** Provided data **
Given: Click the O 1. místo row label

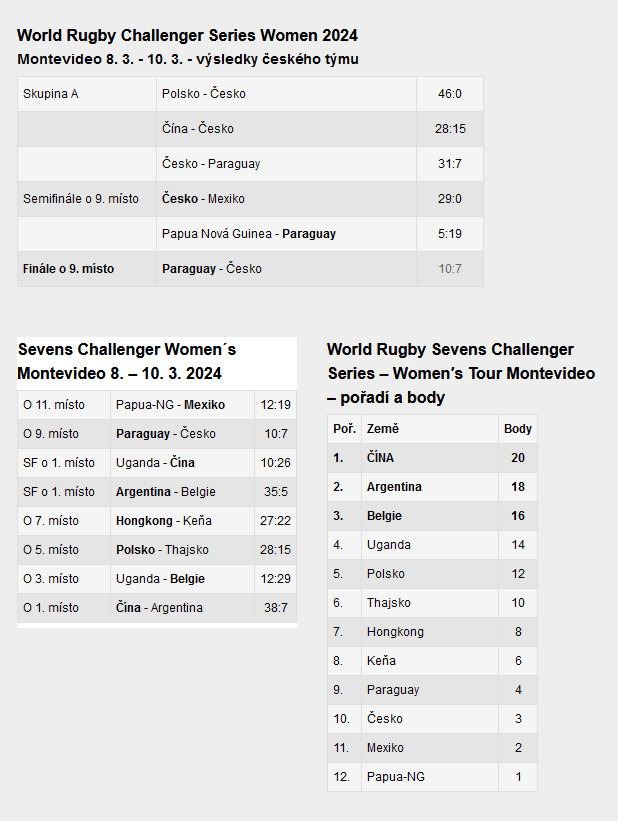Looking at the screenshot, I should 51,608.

* * *

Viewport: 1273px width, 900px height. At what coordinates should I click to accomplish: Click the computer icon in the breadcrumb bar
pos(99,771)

* * *

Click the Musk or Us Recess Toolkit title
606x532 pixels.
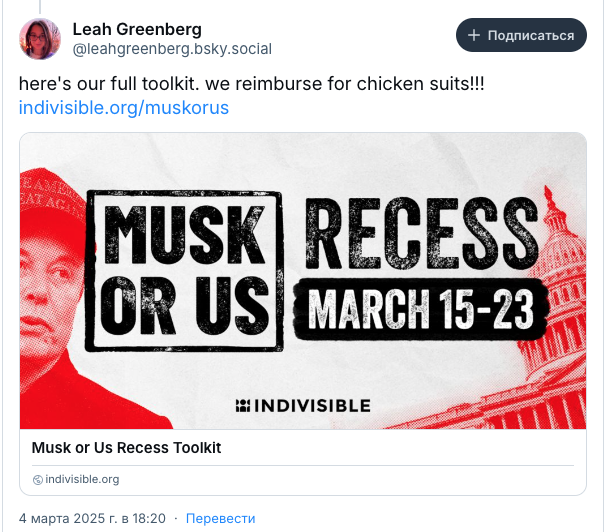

** Goal of the exercise **
Return, with no change at all, every line in the entries above from the line containing "Click the Musk or Us Recess Toolkit title" through the line containing "606x532 pixels.".

** Written solution **
Click the Musk or Us Recess Toolkit title
606x532 pixels.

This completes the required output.